Watching my daughter grow into a young woman who speaks her mind and is finding her own path in the world makes me all the more aware that in a few years, she’ll have the option to take off to far away lands to determine for herself what it means to be an adult. During this self-exploration, I will remain a support for her and a guide when she wants it, but … I wish there was a word for the longing felt in realizing one’s child will soon not be a constant, comforting presence in one’s home. My home. I’ll have a five year old still depending on me, but my daughter has grown into more than a beloved child, she’s also a dear friend and companion with whom I can share inside jokes. It’ll be a while before Son and I reach this level of complex understanding with one another.
In an effort to prepare her for that looming adulthood, about which she’s expressed some trepidation, I’ve once again brought up Running Start. I pointed out that not only could she get used to a college environment before heading to a university, get an accredited degree by the time she’s 18, and be able to transfer to multiple schools around the country (and in other nations), but she could learn Japanese for the cost of books.
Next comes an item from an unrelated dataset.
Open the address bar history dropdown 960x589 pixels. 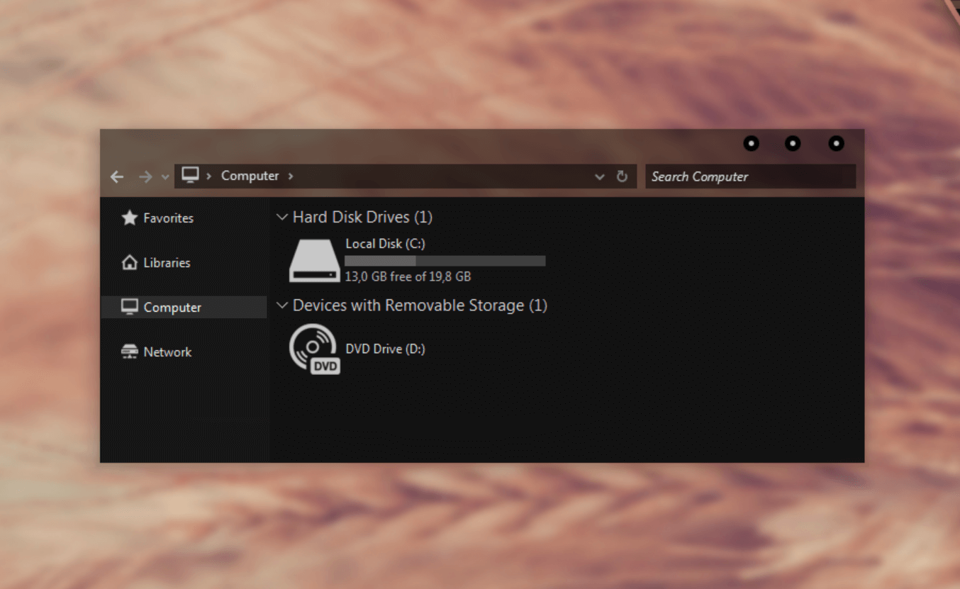599,176
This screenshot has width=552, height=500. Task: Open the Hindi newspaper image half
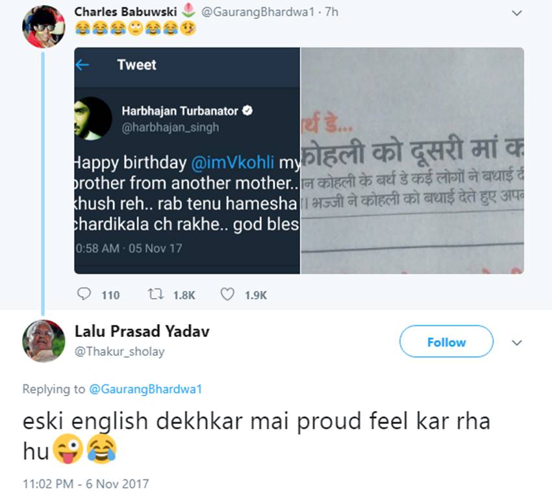pos(412,160)
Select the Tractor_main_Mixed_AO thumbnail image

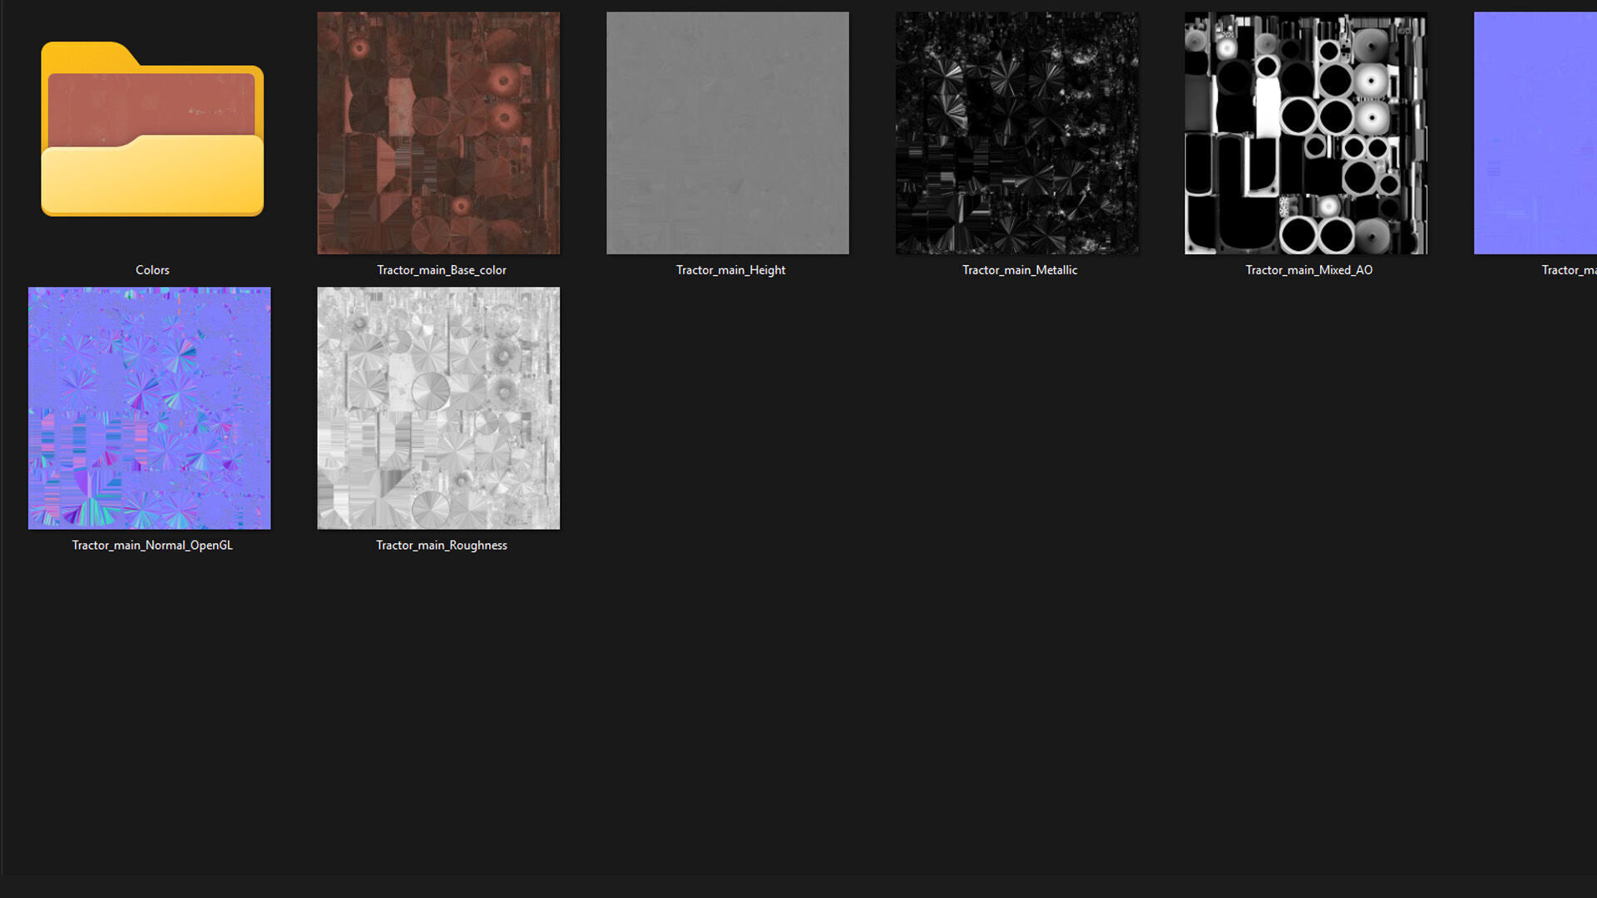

Running Start is essentially two free years of college for youth ready for their junior year of high school.
We discussed how to ease gently into the demands of college, and how to make certain she can get as much from the experience as possible. She’s agreed to take a Compass practice test and maybe even try taking the real one. Passing it would be a sign to her that she’s ready to handle the coursework — or at least she’ll understand it.
It may be difficult to think of her leaving the nest, but it’s my job to give her the best tools I can to help her make her life amazing.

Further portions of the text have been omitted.